Minetta Good, also known as Minnetta Good (1895–1946), was an American painter and printmaker who was part of the Works Progress Administration (WPA). Her work often depicted farm scenes, family life, and/or transportation.

Biography 
Born in 1895 in New York City. Good attended Cooper Union and New York School of Applied Design for Women. Good studied at the Art Students League of New York with F. Luis Mora, and Robert Henri and received training from Cecilia Beaux.

For much of the 1920s and 1930s Good lived in Califon and Freehold, New Jersey. She won many prizes through the National Association of Women Painters and Sculptors, including the 1932 Eloise Egan Prize for best landscape painting. She was one of the founders of the Salons of America, and exhibited widely throughout the United States.

During the Great Depression she produced work for the Federal Art Project. She created two murals for post offices in Dresden, Tennessee, and St. Martinville, Louisiana, for the Section of Painting and Sculpture. The Dresden mural, "Retrospection" (1938) depicts early days of the county and is still located in this original post office location.

Good created five murals at St.
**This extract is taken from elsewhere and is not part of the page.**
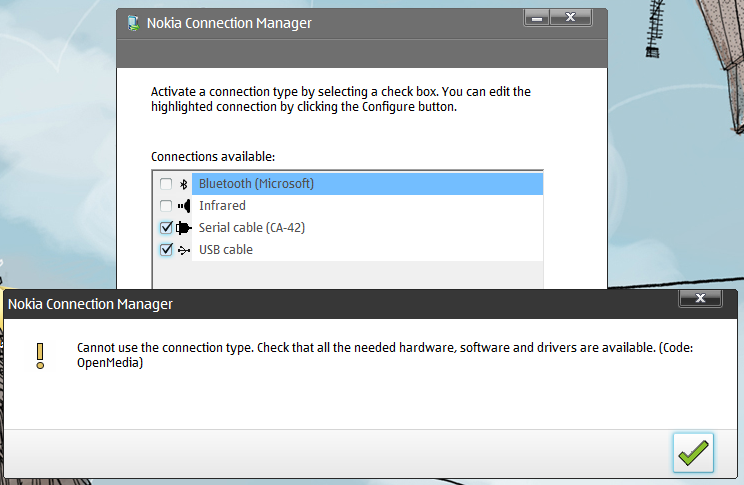
Task: Close the main Connection Manager window
Action: tap(571, 18)
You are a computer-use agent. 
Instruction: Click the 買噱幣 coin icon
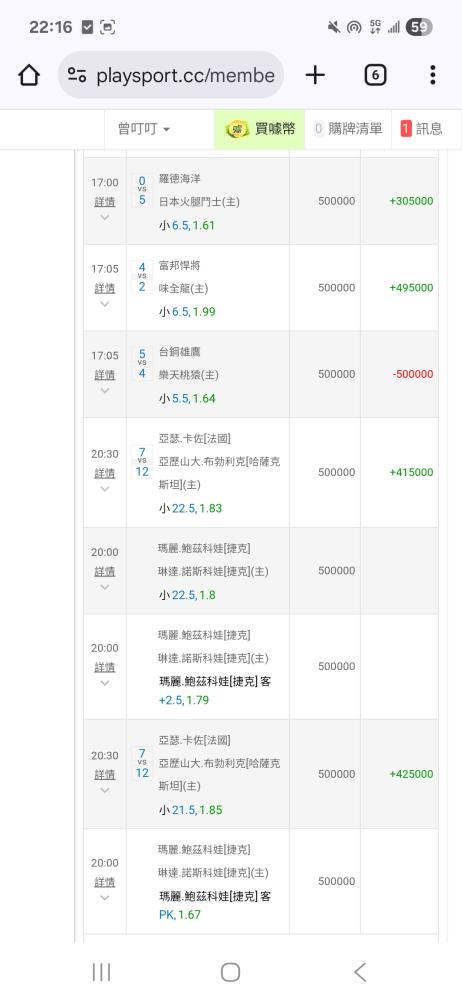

Martinsville, and one was relocated to a new post office location, the original location feature four circular ceiling light decorations in the lobby, depicting the magnolia, the azalea, the crawfish and the pelican painted in oils on canvas. At the St. Martinsville post office there was a larger painting of Evangeline, seated under an Evangeline Oak tree along the Bayou Teche with colorful water hyacinths and in the background is the Catholic church.

Death and legacy 
Good died in 1946, at age 51 in New York City, New York.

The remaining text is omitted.